もちろんそれが刺激的な作品であることはそうであるに違いはないのだけれども、それでも少し期待しすぎていたのか?『三月の5日間』や去年冬の『ゴーストユース』の印象があったので、それとは違うということを観劇中ずっと思っていて、しかし終わってよくよく考えてみれば、そのような変化もそれはあり得ることなのだろうと思うし、より丁寧なメッセージの方法を提示しているとも考えられる。そして、しかし、であるからこそそれは「『場所』を表現している」とか「『状況』を表現している」とかいうざっくりした定義すら難しい(ように思ってしまう/そして多分それで良いのだと思う)作品だ。

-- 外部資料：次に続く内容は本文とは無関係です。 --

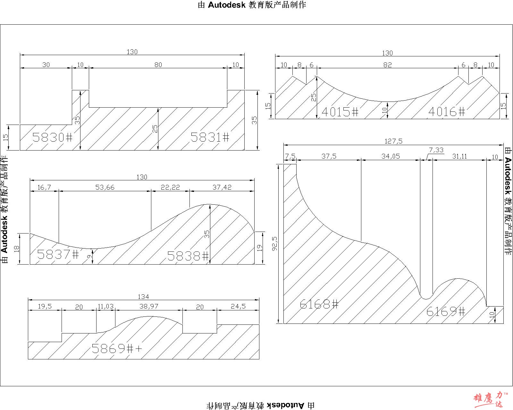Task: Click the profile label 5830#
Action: [52, 137]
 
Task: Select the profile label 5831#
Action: [210, 137]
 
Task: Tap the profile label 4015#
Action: [340, 112]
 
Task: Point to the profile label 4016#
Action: [447, 111]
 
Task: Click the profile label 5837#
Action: [58, 254]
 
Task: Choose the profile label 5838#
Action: [188, 256]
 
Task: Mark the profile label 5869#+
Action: [117, 349]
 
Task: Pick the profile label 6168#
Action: [319, 304]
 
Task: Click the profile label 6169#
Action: [446, 311]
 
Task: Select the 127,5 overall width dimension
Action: [393, 141]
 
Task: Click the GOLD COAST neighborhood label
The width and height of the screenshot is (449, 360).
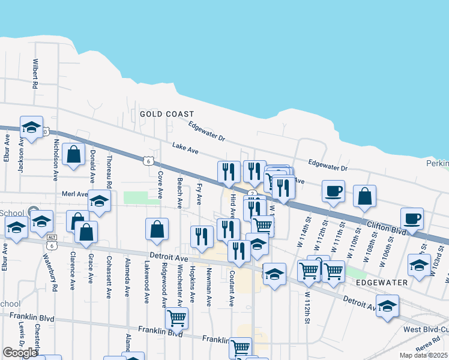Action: tap(167, 114)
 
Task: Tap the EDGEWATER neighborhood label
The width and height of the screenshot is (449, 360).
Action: tap(382, 282)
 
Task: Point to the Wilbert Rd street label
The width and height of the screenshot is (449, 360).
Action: tap(36, 73)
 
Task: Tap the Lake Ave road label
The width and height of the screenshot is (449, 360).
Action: tap(185, 148)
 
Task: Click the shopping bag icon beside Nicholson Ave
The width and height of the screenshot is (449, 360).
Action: tap(73, 154)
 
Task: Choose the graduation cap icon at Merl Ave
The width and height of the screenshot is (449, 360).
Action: tap(100, 201)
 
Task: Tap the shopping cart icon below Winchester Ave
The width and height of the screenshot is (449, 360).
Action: tap(176, 318)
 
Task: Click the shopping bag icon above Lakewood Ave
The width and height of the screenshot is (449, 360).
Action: tap(157, 229)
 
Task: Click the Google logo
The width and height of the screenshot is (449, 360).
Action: tap(20, 353)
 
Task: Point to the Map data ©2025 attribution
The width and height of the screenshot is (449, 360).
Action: tap(424, 355)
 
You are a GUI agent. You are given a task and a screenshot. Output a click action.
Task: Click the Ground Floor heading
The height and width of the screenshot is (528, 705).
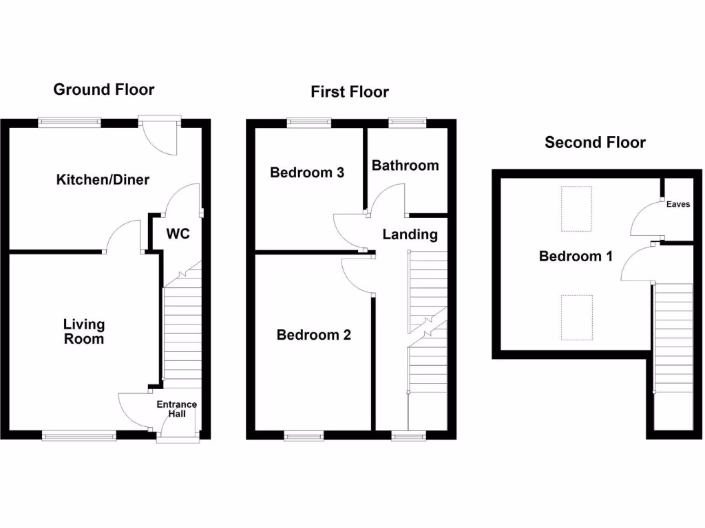104,89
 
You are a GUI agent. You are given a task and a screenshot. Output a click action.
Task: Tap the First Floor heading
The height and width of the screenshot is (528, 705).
350,92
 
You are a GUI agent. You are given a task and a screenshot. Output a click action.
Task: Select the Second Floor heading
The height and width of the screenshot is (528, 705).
595,143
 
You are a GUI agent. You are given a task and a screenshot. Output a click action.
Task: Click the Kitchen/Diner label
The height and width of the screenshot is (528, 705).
103,180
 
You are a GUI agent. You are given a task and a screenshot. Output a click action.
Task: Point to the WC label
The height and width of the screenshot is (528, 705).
178,234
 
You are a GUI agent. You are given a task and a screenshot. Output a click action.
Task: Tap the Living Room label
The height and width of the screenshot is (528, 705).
84,331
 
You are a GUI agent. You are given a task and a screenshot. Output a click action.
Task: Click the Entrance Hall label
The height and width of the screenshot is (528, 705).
176,409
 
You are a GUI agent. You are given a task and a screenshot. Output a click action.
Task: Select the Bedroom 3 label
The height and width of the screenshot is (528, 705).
307,173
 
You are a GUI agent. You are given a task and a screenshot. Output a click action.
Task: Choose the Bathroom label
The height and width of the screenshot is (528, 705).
405,166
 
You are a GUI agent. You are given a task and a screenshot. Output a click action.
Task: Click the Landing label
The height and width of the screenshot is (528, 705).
410,234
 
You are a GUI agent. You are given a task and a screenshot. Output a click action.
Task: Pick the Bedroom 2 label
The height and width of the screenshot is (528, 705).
313,335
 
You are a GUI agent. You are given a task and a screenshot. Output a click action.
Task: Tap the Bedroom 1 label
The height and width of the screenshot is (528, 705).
576,256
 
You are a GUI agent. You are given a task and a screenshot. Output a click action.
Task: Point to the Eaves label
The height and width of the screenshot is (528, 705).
678,204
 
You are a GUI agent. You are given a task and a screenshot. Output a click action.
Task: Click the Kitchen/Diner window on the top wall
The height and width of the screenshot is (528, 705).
70,122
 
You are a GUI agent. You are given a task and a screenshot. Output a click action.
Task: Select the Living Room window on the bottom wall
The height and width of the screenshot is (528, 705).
79,434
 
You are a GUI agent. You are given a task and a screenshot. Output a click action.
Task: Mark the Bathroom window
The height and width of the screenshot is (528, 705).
408,122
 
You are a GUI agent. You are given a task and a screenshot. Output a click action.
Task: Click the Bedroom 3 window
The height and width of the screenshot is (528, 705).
308,122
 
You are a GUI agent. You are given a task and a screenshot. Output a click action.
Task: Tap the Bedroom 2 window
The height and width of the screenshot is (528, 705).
304,434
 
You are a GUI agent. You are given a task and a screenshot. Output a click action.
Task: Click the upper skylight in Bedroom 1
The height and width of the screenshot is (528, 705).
576,209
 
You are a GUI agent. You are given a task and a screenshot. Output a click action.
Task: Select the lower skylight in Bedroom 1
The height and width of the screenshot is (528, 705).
576,317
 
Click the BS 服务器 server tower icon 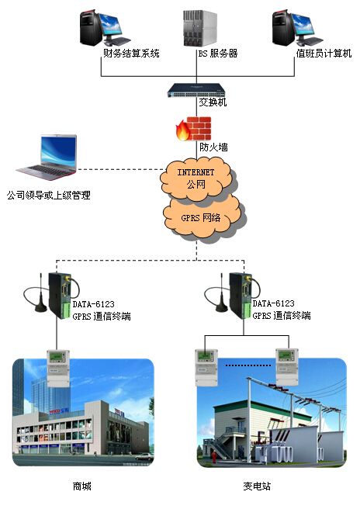[200, 29]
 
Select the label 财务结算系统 [131, 54]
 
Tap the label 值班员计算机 [324, 54]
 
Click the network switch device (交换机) [196, 90]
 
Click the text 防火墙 [213, 147]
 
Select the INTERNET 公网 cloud [196, 179]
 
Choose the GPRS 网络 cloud [202, 216]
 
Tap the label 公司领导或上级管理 [49, 195]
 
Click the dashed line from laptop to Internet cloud [120, 169]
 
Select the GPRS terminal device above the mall [60, 295]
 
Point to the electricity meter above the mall [58, 369]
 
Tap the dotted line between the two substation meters [248, 365]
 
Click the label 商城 [81, 486]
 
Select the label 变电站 [257, 486]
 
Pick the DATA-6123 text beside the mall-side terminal [93, 304]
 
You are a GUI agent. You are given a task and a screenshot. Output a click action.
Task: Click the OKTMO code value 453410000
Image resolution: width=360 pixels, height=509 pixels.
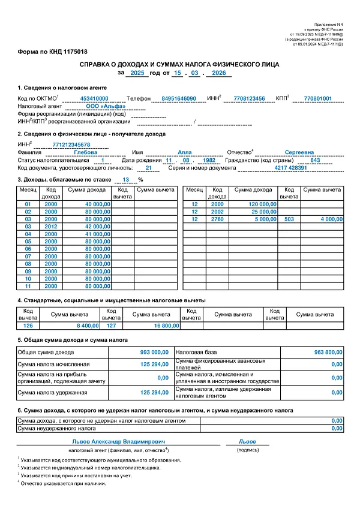point(94,98)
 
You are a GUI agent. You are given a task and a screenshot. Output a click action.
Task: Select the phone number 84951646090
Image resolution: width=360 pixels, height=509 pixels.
point(175,98)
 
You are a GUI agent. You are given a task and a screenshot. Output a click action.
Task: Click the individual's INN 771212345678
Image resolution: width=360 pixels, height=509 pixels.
point(71,144)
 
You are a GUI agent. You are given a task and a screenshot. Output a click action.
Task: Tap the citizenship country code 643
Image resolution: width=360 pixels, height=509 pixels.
point(316,160)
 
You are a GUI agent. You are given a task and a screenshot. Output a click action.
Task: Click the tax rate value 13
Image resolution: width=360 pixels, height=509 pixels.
point(125,179)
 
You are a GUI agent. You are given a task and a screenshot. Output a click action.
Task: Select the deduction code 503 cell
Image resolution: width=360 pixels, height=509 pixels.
point(289,219)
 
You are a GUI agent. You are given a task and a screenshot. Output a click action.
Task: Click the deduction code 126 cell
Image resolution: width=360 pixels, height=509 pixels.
point(28,326)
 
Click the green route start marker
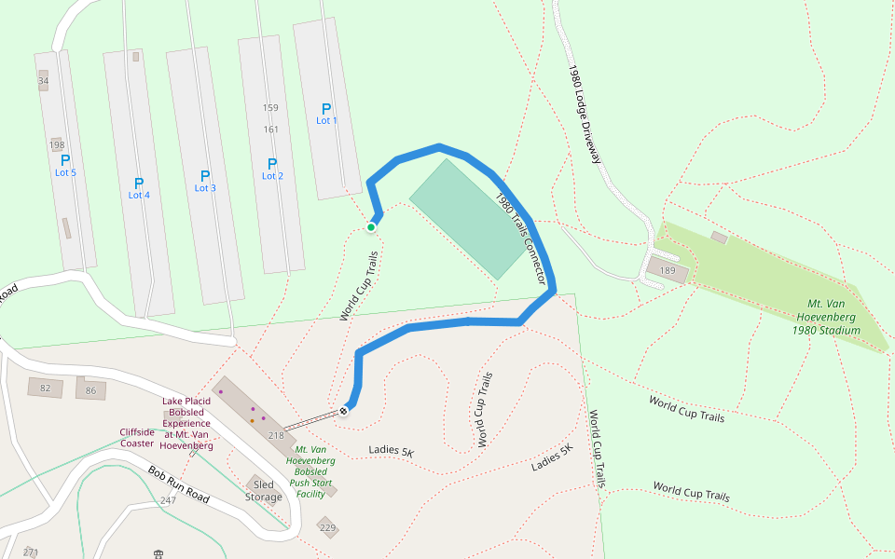371,226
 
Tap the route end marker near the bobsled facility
344,410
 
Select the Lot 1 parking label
326,114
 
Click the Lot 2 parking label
272,169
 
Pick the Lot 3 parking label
205,181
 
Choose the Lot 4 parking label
139,188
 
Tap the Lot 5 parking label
65,166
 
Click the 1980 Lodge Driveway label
584,114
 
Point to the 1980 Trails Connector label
519,239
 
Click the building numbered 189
668,271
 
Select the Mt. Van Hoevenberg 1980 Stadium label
826,317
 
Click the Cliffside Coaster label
137,437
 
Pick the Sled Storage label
263,491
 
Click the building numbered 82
45,388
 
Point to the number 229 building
327,528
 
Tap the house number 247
168,501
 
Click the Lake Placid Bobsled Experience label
187,424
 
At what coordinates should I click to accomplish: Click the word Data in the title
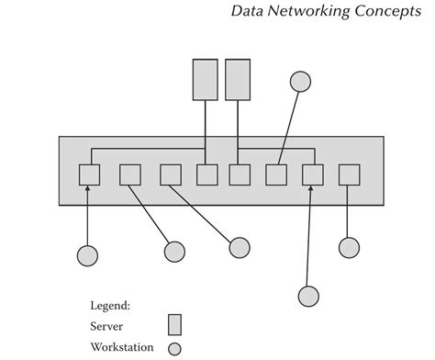point(247,13)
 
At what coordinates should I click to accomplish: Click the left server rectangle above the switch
point(205,79)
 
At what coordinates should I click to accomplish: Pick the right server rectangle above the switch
point(238,79)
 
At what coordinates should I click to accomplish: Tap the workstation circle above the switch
point(301,82)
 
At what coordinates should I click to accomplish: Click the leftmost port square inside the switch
point(89,174)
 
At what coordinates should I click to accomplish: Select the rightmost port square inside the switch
point(349,174)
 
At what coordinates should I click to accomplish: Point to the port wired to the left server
point(207,174)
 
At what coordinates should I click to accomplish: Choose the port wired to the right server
point(240,174)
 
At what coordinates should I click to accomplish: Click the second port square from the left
point(130,174)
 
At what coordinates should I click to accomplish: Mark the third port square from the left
point(171,174)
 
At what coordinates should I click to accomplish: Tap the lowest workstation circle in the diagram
point(308,295)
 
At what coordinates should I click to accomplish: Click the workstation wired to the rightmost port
point(348,247)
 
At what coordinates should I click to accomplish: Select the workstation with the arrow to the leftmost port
point(87,254)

・あるいはまたこの作品が題材としていることが、最近読んだ「新現実」という雑誌の東浩紀という人と大塚英志という人の対談の中で話されていて気になったフレーズ「(70年代生まれの書き手たちの)生活保守思想(化)」というようなものと関係があるならば、自分はそこに対してとりたてて(語感のせいかもしれないけれど)ポジティブな印象を受けないけれども、しかし例えば自分が現在「時間とお金をやりくりして山に登ること」に何かを思うことや、そしてその裏に多分ある「温泉でも行こうなんていつも話してる(けど結局行かない/けどその「いつも話してる」ことが何かのモティベーションとして機能する/ことで日々の生活を継続する…」ようなことはもう全然、色んな意味で少し違うような気がして、むしろ「当然のこととして温泉に行く(行きますけど何か?)」ことを『モード』として選択するような意識があるならば、ああ、これはまるで自分にも関係があることなのではないか、とも思われるような気がしないこともありません。



・雨の後の晴れの日は花粉が凄いようですね。洗濯物が外に干せないようなのです。